- _Stored items from a collection_:
* * * *
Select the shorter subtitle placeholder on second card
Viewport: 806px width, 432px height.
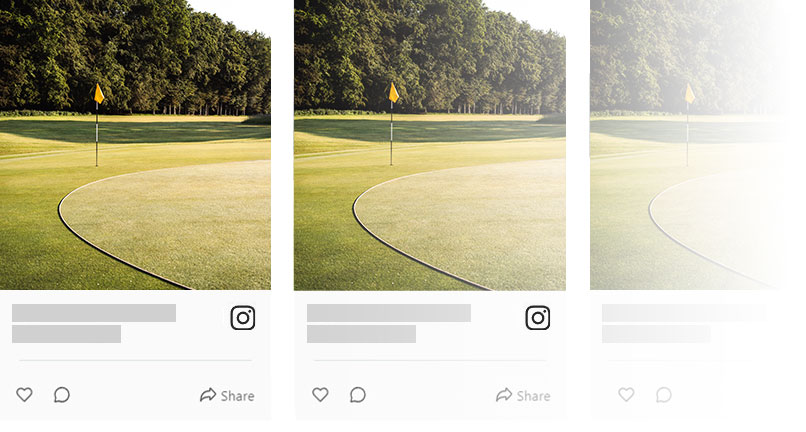[x=361, y=334]
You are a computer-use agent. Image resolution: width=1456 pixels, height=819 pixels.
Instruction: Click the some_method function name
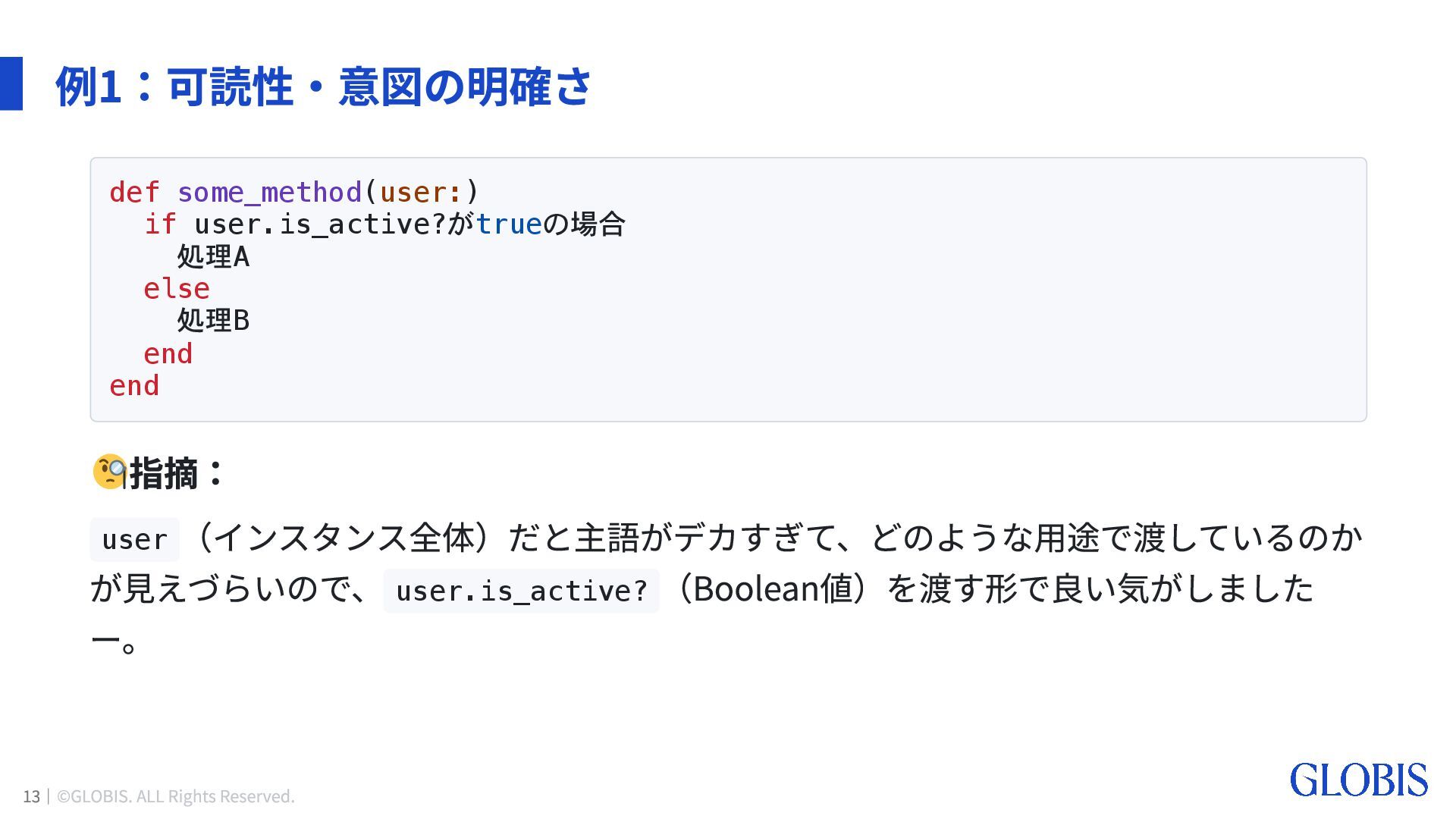269,192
* * * *
Each line above should be printed again exactly, though the pictures should not be.

Select the shorter subtitle placeholder on second card
Viewport: 806px width, 432px height.
[x=361, y=334]
You are a computer-use agent. Image resolution: width=1456 pixels, height=819 pixels.
Instruction: Click the some_method function name
269,192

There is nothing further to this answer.